- **Petikan Teks**
○ ○ ○ ○ ○

Artikel Hangat

Mempersoalkan Belajar Agama Otodidak

Salah satu ciri utama ilmu syar’i dalam Agama Islam adalah diambil dari guru, ustadz, syaikh dan semisalnya.

Jika setiap orang hari ini sangat mudah mendapatkan berbagai jenis pengetahuan melalui video tutorial atau tulisan di website, maka pengetahuan umum tidak dapat disamakan dengan belajar agama, maksudnya seorang yang menuntut ilmu syar’i.

Dalam mukaddimah Shahih Muslim disebutkan bahwa Abdullah bin Mubarak rahimahullah berkata:

 “Sanad adalah bagian dari agama, karena jika dikatakan: dari siapa? maka ia pasti bingung”. Karena dia tidak menemukan jawaban.

Dahulu tidak satupun ahli fikih dan ahli hadits melainkan telah mewariskan fikih, hadits, tafsir dan lainnya dari guru-guru mereka. Ilmu bermuara pada dua bidang yaitu fikih dan hadits. Yang pertama adalah nash-nash al-Kitab dan as-Sunnah, kemudian fikih yaitu pemahaman darinya. Selain itu, ilmu-ilmu seperti ushul dan lainnya kembali pada keduanya.

Ketika pelajar memulai perjalanannya mencari ilmu syar’i, dibutuhkan seorang guru pembimbing yang menentukan arahnya, guru yang memiliki warisan peta rute dan rambu-rambu petunjuk arah yang sangat dibutuhkan oleh pelajar yang belum tahu hendak ke mana menuju. Jika ini menjadi suatu hal yang mudah difahami, maka ilmu syar’i bukanlah ilmu yang mengajarkan manusia menentukan sikap untuk dipetik hasilnya di dunia saja, namun juga di akhirat dan lebih dari itu. Ilmu syar’i adalah mengajarkan bagaimana seorang memiliki keyakinan yang lurus, beribadah dengan benar, berperilaku mulia, dan berinteraksi sesama mereka dengan baik.

Ketika manusia menjadikan orang-orang bodoh sebagai panutan, maka saat itu mereka tidak lagi bersandar pada ilmu, dan sudah dapat ditebak apa hasilnya dan bagaimana langkah yang benar.

○ ○ ○ ○ ○

- **Data Sumber**

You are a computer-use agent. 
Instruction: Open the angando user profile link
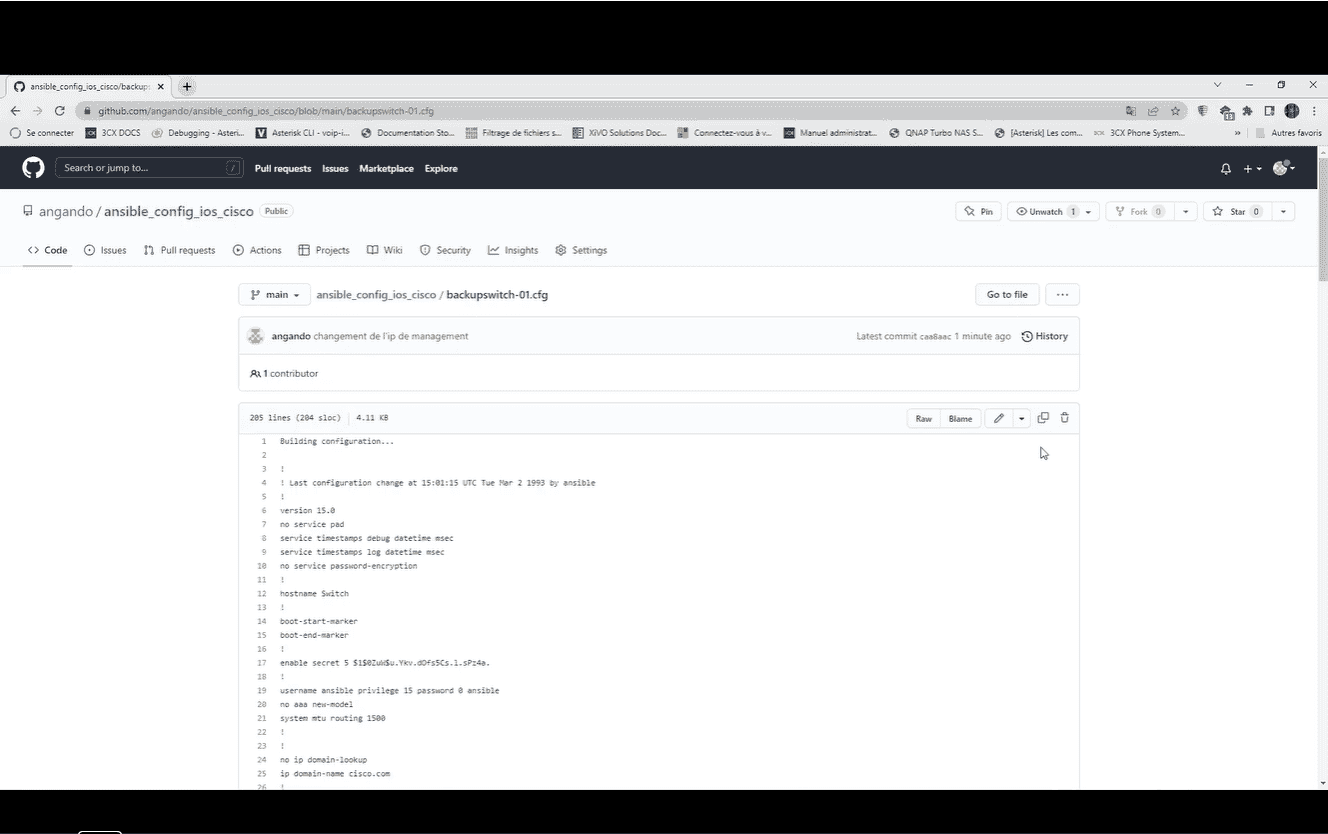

○ ○ ○ ○ ○

- **Tugas Dikerjakan**
Lanjutkan artikel tentang belajar agama secara otodidak, mulai setelah kalimat terakhir yang ditampilkan. Data di atas sama sekali tidak dipakai di sini.

- **Jawaban yang Diharapkan**
Rasulullah menjelaskan bahwa di akhir zaman pena akan tersebar, semua orang menulis, dan banyak para pembaca namun sedikit orang fakih. Saat itu orang-orang masih belajar dan Al-Qur’an masih ada karena akan diangkat saat tiba hari kiamat, kitab-kitab pun bertebaran di akhir zaman, tapi semuanya tidak dapat membuat ilmu bertahan dan ilmu tetap pergi. Mengapa? Karena ilmu saat itu tidak diambil dari guru.

Dahulu ada seorang syaikh mengatakan, “Aku bisa menyimak orang berbicara dalam sepuluh menit dan aku simpulkan apakah dia mengambil ilmunya dari guru ataukah dari kitab” maksudnya hal itu dapat diketahui melalui cara dan nada ketika ia berbicara.

Salah satu bentuk taufik Allah kepada hamba adalah Allah berikan kepadanya rizki berupa guru yang tepat.

Ayyub As-Sakhtiyani, salah satu guru Imam Malik penulis Al-Muwattha, berkata: “Salah satu nikmat Allah Azza wa Jalla kepada anak muda dan orang ajam yang masuk Islam adalah mendapatkan guru Ahlus Sunnah”.

Guru tersebut akan menunjukkan ilmu dan jalan yang benar dalam menuntut ilmu.

Ibnu Abdil Barr dalam kitab beliau Jami’ Bayanil Ilmi wa Fadhlihi menyebutkan ucapan Ibnu Mas’ud:

لَا يَزَالُ النَّاسُ بِخَيْرٍ مَا أَخَذُوْا الْعِلْمَ عَنْ أَكَابِرِهِمْ فَإِذَا أَخَذُوهُ مِنْ أَصَاغِرِهِمْ وَشِرَارِهِمْ هَلَكُوْا

“Umat ini akan senantiasa dalam kebaikan selama mereka mengambil ilmu dari orang-orang yang tua, jika mereka mengambil ilmu dari orang-orang muda dan orang-orang buruk maka mereka akan binasa”.

Yaitu orang-orang yang sudah tua dalam ilmu, usia, dan keutamaan serta kedudukan.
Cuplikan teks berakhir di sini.